Theory and Practice: Trip report: the Oregon Summer School 2006

From 11th July to 22nd July I had fun in a summer school. The focus was on language based techniques for concurrency. It was therefore full with programming languages people. They are a different species. They do not believe in specifications. They dream about type rules. They like abstract math. They feel physical pain when they see goto or pointer arithmetic.

This is the first summer school I attended: if you can, try it. You get to meet a bunch of cool people. You go to lectures, but, unlike the undergraduate lectures, you don't get bored. The pace was in fact too fast for me. If you are lucky you might even meet some guy who is an author of one of the best books you have ever read.

Let's review some of the presentations. Cormac Flanagan had three talks about slightly different subjects.

The first one was about a type system that ensures Java programs do not have data races. It does so by checking that a locking discipline is enforced: references (to potentially shared objects) have an associated lock that must be held whenever that reference is accessed. Every time someone can name a reference it must also be able to name the associated lock; the lock is part of the reference's type name What happens when you have two references pointing to the same object? We want locks to be associated with objects not references! Well, because they point to the same object they have the same type and therefore the same lock. The following is an annotated Java program.

public class Account {
    private int amount /*# guarded_by this */;
    private int reserve /*# guarded_by this */;
    
    synchronized boolean stash(int delta) {
        if (delta < 0) return false;
        if (amount < delta) return false;
        amount -= delta;
        reserve += delta;
    }
}

Now you have a flavor of what this type system might do for you. After seeing the above code you might scream (internally) ``but what about having external locks? being forced to name a lock is way to restrictive!''. They have a solution to this problem: types parametrized by values. Instead of an explanation I give an example.
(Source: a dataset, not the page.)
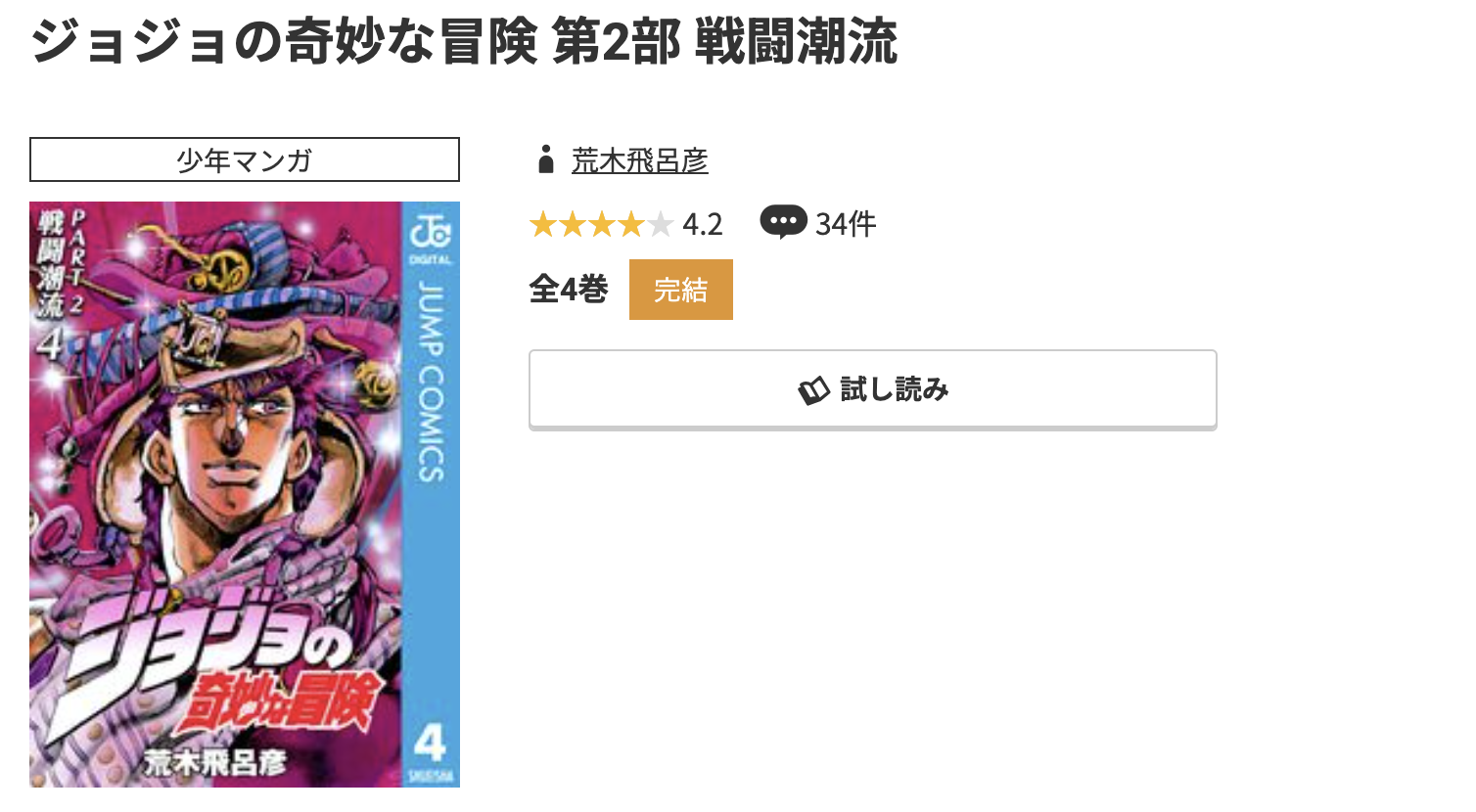The height and width of the screenshot is (812, 1476).
Task: Click the second gold rating star
Action: point(573,225)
public class Node /*# { ghost Object lock } */ {
    public Data data /*# guarded_by lock */;
    public Node next;
}

One rather important detail I didn't mention is that locks must be final (so this can always be used). For further details see their TOPLAS article. Trivia: Cormac was an undergraduate at UCD where I am now, and I am working on reviving the implementation of this type system and incorporating it into a verification environment. It is worth noticing Boyapati's work who designed a more expressive type system for detecting concurrency bugs by allowing more protection mechanisms and deferring their specification from class definition to object instantiation. Unfortunately, his SafeJava implementation is unavailable.

Jeff Foster did something similar for C. The core of his presentation was on how to do ML-style type inference in order to deduce may alias sets for pointers, must alias sets for locks, and lock-sets for pointers. Since they analyze C they have to wave their hands when the programmer does pointer arithmetic (which is what happens for array accesses). Still, the result seems to be usable (although I have not tried it). I highly recommend listening to Jeff talking (about type inference, in particular): I felt the pleasure of understanding advanced material.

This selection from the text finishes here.